Nel mondo si consumano più di 1900 specie d’insetti e, anche se nell’ Unione Europea non c’è un consumo diretto di insetti e di larve, non si può ignorare che in Sardegna, ma anche in altre Regioni italiane, esistano dei formaggi con le larve della mosca casearia, la cui produzione, per motivi igienici, è stata proibita. Se le larve del formaggio sardo non possono non vedersi e dunque possiamo decidere se cibarcene o meno, può capitare di mangiare insetti nascosti a nostra insaputa? Sì, capita, ma non c’è da allarmarsi o da sentirsi ingannati, vediamo perché. Ad esempio, cosa si usa per far ottenere il loro colore rosso caratteristico allo spritz, allo yogurt ai frutti rossi, al succo d'arancia rosso o alle caramelle gommose? Coloranti, certo. A volte sintetici, ottenuti in laboratorio, a volte baturali, ottenuti dall'essiccazione della cocciniglia, un piccolissimo insetto appartenente alla stessa famiglia della coccinella. Per ottenere il colorante rosso – utilizzato da anni nell'industria alimentare e spesso indicato con la sigla E120 – le cocciniglie vengono essiccate e successivamente macinate per ottenere una specie di polvere dalla quale, attraverso un particolare procedimento, si ricava una sostanza rossa, chiamata acido carminico. Per ottenere un chilo di colorante servono tra gli 80 mila e i 100 mila esemplari di cocciniglia. L’ingestione di insetti, oltre ai coloranti alimentari, può avvenire attraverso l’assunzione di barrette di cioccolato, insalata, marmellate, succhi di frutta, passate di pomodoro e farine dove sono in genere presenti parti di insetti.

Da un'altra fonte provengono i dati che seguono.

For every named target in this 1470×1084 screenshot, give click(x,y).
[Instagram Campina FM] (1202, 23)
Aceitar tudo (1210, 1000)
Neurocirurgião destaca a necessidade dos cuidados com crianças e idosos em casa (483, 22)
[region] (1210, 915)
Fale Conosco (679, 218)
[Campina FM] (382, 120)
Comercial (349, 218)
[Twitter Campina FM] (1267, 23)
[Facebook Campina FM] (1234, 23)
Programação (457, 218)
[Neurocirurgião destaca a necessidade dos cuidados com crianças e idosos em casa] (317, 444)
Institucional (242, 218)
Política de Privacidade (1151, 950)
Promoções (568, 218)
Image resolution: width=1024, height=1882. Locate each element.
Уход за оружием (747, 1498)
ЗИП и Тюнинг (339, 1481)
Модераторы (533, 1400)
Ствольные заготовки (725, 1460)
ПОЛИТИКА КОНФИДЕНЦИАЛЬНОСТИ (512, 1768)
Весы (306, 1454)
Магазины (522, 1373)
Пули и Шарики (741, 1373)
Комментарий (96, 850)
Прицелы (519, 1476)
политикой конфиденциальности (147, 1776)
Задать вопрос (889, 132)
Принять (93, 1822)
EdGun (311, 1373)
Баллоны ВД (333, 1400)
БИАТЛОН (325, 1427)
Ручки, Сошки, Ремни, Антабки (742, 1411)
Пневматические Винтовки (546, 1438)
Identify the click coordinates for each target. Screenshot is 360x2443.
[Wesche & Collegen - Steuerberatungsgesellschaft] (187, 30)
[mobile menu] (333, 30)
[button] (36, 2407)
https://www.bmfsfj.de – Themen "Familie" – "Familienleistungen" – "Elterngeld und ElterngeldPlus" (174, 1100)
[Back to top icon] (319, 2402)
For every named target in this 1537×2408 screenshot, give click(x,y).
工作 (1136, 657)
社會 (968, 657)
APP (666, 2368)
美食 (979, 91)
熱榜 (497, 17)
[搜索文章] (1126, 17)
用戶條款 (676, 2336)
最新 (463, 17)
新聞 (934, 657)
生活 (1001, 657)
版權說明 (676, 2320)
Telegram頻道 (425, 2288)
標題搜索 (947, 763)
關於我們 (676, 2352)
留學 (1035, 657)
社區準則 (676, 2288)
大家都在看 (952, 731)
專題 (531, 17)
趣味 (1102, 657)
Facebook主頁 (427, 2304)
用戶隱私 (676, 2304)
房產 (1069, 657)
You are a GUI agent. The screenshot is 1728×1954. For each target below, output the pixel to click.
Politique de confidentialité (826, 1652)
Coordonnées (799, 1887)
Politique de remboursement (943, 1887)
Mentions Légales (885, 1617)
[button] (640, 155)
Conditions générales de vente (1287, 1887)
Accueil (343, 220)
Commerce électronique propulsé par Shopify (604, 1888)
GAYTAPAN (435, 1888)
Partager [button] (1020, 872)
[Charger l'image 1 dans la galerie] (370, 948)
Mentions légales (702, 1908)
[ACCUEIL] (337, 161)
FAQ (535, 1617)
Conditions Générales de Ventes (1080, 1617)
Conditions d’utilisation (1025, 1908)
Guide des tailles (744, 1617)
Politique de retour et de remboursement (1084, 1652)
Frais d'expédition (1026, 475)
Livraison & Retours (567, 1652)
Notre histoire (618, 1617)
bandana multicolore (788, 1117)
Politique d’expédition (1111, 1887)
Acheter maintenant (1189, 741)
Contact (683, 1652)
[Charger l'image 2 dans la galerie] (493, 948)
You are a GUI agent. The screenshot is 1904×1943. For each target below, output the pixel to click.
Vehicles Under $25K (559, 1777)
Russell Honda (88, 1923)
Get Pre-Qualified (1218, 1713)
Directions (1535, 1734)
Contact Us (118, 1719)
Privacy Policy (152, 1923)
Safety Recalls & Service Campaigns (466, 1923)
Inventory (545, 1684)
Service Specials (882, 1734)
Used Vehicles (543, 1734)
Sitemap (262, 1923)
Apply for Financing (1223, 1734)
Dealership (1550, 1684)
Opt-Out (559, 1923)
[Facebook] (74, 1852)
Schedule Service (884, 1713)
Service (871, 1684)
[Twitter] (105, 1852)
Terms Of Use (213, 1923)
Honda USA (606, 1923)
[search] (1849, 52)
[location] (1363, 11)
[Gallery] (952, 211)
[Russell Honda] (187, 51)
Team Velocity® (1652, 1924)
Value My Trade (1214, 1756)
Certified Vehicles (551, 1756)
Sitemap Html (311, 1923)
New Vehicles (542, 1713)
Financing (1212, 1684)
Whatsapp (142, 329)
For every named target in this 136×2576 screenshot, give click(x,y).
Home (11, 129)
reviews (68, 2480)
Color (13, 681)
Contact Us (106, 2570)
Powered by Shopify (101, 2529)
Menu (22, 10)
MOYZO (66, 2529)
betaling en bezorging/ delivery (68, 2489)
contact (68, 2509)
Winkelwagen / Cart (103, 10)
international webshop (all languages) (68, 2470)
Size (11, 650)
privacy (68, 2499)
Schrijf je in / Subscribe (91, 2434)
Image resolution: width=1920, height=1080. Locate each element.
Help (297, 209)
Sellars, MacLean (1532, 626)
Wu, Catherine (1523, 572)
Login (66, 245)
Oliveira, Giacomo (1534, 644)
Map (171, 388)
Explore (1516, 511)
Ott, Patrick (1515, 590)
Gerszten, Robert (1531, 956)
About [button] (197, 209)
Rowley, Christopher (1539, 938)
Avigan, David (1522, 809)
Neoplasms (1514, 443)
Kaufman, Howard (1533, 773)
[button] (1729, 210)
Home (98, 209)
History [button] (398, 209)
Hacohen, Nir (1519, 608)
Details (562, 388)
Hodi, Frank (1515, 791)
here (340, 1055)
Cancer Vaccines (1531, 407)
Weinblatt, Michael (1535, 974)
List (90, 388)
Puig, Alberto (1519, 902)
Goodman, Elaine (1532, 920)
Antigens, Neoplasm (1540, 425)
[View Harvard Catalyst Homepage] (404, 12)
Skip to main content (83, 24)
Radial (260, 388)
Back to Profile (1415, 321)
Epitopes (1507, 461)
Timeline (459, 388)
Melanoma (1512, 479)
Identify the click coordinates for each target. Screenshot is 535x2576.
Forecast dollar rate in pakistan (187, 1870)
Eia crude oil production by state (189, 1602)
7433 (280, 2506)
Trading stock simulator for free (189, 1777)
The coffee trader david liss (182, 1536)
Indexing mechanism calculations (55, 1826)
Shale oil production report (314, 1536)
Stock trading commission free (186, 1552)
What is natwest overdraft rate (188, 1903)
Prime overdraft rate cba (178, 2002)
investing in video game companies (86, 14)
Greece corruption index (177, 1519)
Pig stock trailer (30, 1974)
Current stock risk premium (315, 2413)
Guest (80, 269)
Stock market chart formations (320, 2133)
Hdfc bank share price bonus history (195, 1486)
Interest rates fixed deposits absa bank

Anche mangiando alimenti pregiati come i funghi porcini possiamo mangiare insetti. Questi, infatti, sono spesso infestati dalle larve di alcuni ditteri che possono deporre le uova sul fungo da cui escono i caratteristici vermetti bianchi, a noi noti. Per quanto riguarda la farina di grilli, però, possiamo stare tranquilli, se si leggono le etichette, nessuno potrà mai mangiarli per sbaglio!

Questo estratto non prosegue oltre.